── Supplied data ──
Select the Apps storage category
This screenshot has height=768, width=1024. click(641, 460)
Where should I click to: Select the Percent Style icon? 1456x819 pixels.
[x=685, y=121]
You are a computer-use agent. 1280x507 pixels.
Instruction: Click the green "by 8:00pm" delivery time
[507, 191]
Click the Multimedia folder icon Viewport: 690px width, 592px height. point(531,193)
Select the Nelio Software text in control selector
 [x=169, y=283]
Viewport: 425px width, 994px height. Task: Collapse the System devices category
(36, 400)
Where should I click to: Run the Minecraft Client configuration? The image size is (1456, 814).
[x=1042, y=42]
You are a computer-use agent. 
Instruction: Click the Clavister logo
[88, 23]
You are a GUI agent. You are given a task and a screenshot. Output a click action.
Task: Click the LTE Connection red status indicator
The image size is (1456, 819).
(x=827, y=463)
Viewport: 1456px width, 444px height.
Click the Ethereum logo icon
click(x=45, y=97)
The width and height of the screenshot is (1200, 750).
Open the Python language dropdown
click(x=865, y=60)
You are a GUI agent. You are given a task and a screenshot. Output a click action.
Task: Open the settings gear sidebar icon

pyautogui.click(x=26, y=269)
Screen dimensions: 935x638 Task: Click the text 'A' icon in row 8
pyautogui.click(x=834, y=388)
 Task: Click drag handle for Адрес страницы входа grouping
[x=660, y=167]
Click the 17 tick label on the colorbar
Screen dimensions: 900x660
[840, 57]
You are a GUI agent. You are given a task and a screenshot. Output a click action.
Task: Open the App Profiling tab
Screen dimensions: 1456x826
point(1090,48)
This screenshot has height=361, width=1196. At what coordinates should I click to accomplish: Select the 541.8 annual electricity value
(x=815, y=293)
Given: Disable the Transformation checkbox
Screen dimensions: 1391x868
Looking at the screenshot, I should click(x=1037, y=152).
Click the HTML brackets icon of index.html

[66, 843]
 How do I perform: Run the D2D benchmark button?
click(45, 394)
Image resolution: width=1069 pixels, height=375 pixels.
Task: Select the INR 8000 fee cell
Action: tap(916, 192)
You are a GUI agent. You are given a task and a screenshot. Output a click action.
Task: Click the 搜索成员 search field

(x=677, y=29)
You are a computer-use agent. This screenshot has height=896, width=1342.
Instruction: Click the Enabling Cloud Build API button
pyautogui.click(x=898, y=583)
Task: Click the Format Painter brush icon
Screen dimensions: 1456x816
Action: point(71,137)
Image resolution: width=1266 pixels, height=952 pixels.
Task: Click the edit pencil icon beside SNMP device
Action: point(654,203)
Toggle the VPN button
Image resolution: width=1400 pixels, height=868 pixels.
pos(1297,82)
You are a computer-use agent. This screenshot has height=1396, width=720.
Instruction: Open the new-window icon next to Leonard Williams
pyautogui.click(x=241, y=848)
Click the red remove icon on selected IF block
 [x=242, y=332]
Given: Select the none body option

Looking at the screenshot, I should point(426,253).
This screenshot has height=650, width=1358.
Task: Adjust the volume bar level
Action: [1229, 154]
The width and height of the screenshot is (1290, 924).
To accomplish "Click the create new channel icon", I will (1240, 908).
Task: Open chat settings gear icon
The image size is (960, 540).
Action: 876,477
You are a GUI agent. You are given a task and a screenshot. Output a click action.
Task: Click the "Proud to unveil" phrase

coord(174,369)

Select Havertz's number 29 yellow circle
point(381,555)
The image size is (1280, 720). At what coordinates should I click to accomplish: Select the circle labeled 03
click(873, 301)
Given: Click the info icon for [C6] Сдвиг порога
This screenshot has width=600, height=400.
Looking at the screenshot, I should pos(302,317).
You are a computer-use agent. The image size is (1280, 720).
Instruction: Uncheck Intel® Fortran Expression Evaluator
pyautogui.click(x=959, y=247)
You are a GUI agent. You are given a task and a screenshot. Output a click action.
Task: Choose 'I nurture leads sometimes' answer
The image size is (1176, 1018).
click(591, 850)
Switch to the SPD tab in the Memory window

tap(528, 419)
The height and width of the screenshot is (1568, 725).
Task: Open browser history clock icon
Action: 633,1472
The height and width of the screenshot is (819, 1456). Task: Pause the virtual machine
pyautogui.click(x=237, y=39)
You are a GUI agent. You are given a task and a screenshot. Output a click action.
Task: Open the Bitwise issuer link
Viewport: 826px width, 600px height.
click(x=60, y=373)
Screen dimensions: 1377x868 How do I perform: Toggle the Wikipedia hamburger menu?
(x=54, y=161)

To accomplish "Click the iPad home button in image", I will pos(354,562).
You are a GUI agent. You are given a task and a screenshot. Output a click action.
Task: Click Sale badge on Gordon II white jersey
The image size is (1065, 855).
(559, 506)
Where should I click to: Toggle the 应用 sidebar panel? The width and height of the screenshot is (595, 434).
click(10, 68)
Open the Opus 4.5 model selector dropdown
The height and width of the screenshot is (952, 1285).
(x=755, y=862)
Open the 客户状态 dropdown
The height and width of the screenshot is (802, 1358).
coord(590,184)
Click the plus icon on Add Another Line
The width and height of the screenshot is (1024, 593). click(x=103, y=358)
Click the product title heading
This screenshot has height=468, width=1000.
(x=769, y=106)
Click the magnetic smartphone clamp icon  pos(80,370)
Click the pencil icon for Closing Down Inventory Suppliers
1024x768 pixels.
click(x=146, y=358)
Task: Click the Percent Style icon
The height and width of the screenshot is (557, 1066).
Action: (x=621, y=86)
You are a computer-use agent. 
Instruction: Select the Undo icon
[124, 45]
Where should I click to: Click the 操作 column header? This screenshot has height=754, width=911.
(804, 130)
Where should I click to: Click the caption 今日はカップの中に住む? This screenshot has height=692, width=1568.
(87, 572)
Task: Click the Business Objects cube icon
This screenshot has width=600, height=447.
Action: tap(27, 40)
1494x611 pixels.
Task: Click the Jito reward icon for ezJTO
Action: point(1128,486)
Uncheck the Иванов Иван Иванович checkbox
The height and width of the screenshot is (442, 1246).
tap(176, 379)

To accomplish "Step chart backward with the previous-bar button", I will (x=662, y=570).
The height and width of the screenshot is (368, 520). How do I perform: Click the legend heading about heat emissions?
───
■ Written task ■
Copy every one of the lines above, keeping each character unchanged.

■ Solution for this problem ■
Select the Apps storage category
This screenshot has height=768, width=1024. click(641, 460)
Where should I click to: Select the Percent Style icon? 1456x819 pixels.
[x=685, y=121]
You are a computer-use agent. 1280x507 pixels.
Instruction: Click the green "by 8:00pm" delivery time
[507, 191]
Click the Multimedia folder icon Viewport: 690px width, 592px height. point(531,193)
Select the Nelio Software text in control selector
 [x=169, y=283]
Viewport: 425px width, 994px height. Task: Collapse the System devices category
(36, 400)
Where should I click to: Run the Minecraft Client configuration? The image size is (1456, 814).
[x=1042, y=42]
You are a computer-use agent. 
Instruction: Click the Clavister logo
[88, 23]
You are a GUI agent. You are given a task and a screenshot. Output a click action.
Task: Click the LTE Connection red status indicator
The image size is (1456, 819).
(x=827, y=463)
Viewport: 1456px width, 444px height.
Click the Ethereum logo icon
click(x=45, y=97)
The width and height of the screenshot is (1200, 750).
Open the Python language dropdown
click(x=865, y=60)
You are a GUI agent. You are given a task and a screenshot. Output a click action.
Task: Open the settings gear sidebar icon

pyautogui.click(x=26, y=269)
Screen dimensions: 935x638 Task: Click the text 'A' icon in row 8
pyautogui.click(x=834, y=388)
 Task: Click drag handle for Адрес страницы входа grouping
[x=660, y=167]
Click the 17 tick label on the colorbar
Screen dimensions: 900x660
[840, 57]
You are a GUI agent. You are given a task and a screenshot. Output a click action.
Task: Open the App Profiling tab
Screen dimensions: 1456x826
point(1090,48)
This screenshot has height=361, width=1196. At what coordinates should I click to accomplish: Select the 541.8 annual electricity value
(x=815, y=293)
Given: Disable the Transformation checkbox
Screen dimensions: 1391x868
Looking at the screenshot, I should click(x=1037, y=152).
Click the HTML brackets icon of index.html

[66, 843]
 How do I perform: Run the D2D benchmark button?
click(45, 394)
Image resolution: width=1069 pixels, height=375 pixels.
Task: Select the INR 8000 fee cell
Action: tap(916, 192)
You are a GUI agent. You are given a task and a screenshot. Output a click action.
Task: Click the 搜索成员 search field

(x=677, y=29)
You are a computer-use agent. This screenshot has height=896, width=1342.
Instruction: Click the Enabling Cloud Build API button
pyautogui.click(x=898, y=583)
Task: Click the Format Painter brush icon
Screen dimensions: 1456x816
Action: point(71,137)
Image resolution: width=1266 pixels, height=952 pixels.
Task: Click the edit pencil icon beside SNMP device
Action: point(654,203)
Toggle the VPN button
Image resolution: width=1400 pixels, height=868 pixels.
pos(1297,82)
You are a computer-use agent. This screenshot has height=1396, width=720.
Instruction: Open the new-window icon next to Leonard Williams
pyautogui.click(x=241, y=848)
Click the red remove icon on selected IF block
 [x=242, y=332]
Given: Select the none body option

Looking at the screenshot, I should point(426,253).
This screenshot has height=650, width=1358.
Task: Adjust the volume bar level
Action: [1229, 154]
The width and height of the screenshot is (1290, 924).
To accomplish "Click the create new channel icon", I will (1240, 908).
Task: Open chat settings gear icon
The image size is (960, 540).
Action: 876,477
You are a GUI agent. You are given a task and a screenshot. Output a click action.
Task: Click the "Proud to unveil" phrase

coord(174,369)

Select Havertz's number 29 yellow circle
point(381,555)
The image size is (1280, 720). At what coordinates should I click to accomplish: Select the circle labeled 03
click(873, 301)
Given: Click the info icon for [C6] Сдвиг порога
This screenshot has width=600, height=400.
Looking at the screenshot, I should pos(302,317).
You are a computer-use agent. The image size is (1280, 720).
Instruction: Uncheck Intel® Fortran Expression Evaluator
pyautogui.click(x=959, y=247)
You are a GUI agent. You are given a task and a screenshot. Output a click action.
Task: Choose 'I nurture leads sometimes' answer
The image size is (1176, 1018).
click(591, 850)
Switch to the SPD tab in the Memory window

tap(528, 419)
The height and width of the screenshot is (1568, 725).
Task: Open browser history clock icon
Action: 633,1472
The height and width of the screenshot is (819, 1456). Task: Pause the virtual machine
pyautogui.click(x=237, y=39)
You are a GUI agent. You are given a task and a screenshot. Output a click action.
Task: Open the Bitwise issuer link
Viewport: 826px width, 600px height.
click(x=60, y=373)
Screen dimensions: 1377x868 How do I perform: Toggle the Wikipedia hamburger menu?
(x=54, y=161)

To accomplish "Click the iPad home button in image", I will pos(354,562).
You are a GUI agent. You are given a task and a screenshot. Output a click action.
Task: Click Sale badge on Gordon II white jersey
The image size is (1065, 855).
(559, 506)
Where should I click to: Toggle the 应用 sidebar panel? The width and height of the screenshot is (595, 434).
click(10, 68)
Open the Opus 4.5 model selector dropdown
The height and width of the screenshot is (952, 1285).
(x=755, y=862)
Open the 客户状态 dropdown
The height and width of the screenshot is (802, 1358).
coord(590,184)
Click the plus icon on Add Another Line
The width and height of the screenshot is (1024, 593). click(x=103, y=358)
Click the product title heading
This screenshot has height=468, width=1000.
(x=769, y=106)
Click the magnetic smartphone clamp icon  pos(80,370)
Click the pencil icon for Closing Down Inventory Suppliers
1024x768 pixels.
click(x=146, y=358)
Task: Click the Percent Style icon
The height and width of the screenshot is (557, 1066).
Action: (x=621, y=86)
You are a computer-use agent. 
Instruction: Select the Undo icon
[124, 45]
Where should I click to: Click the 操作 column header? This screenshot has height=754, width=911.
(804, 130)
Where should I click to: Click the caption 今日はカップの中に住む? This screenshot has height=692, width=1568.
(87, 572)
Task: Click the Business Objects cube icon
This screenshot has width=600, height=447.
Action: tap(27, 40)
1494x611 pixels.
Task: Click the Jito reward icon for ezJTO
Action: point(1128,486)
Uncheck the Иванов Иван Иванович checkbox
The height and width of the screenshot is (442, 1246).
tap(176, 379)

To accomplish "Step chart backward with the previous-bar button", I will (x=662, y=570).
The height and width of the screenshot is (368, 520). How do I perform: Click the legend heading about heat emissions?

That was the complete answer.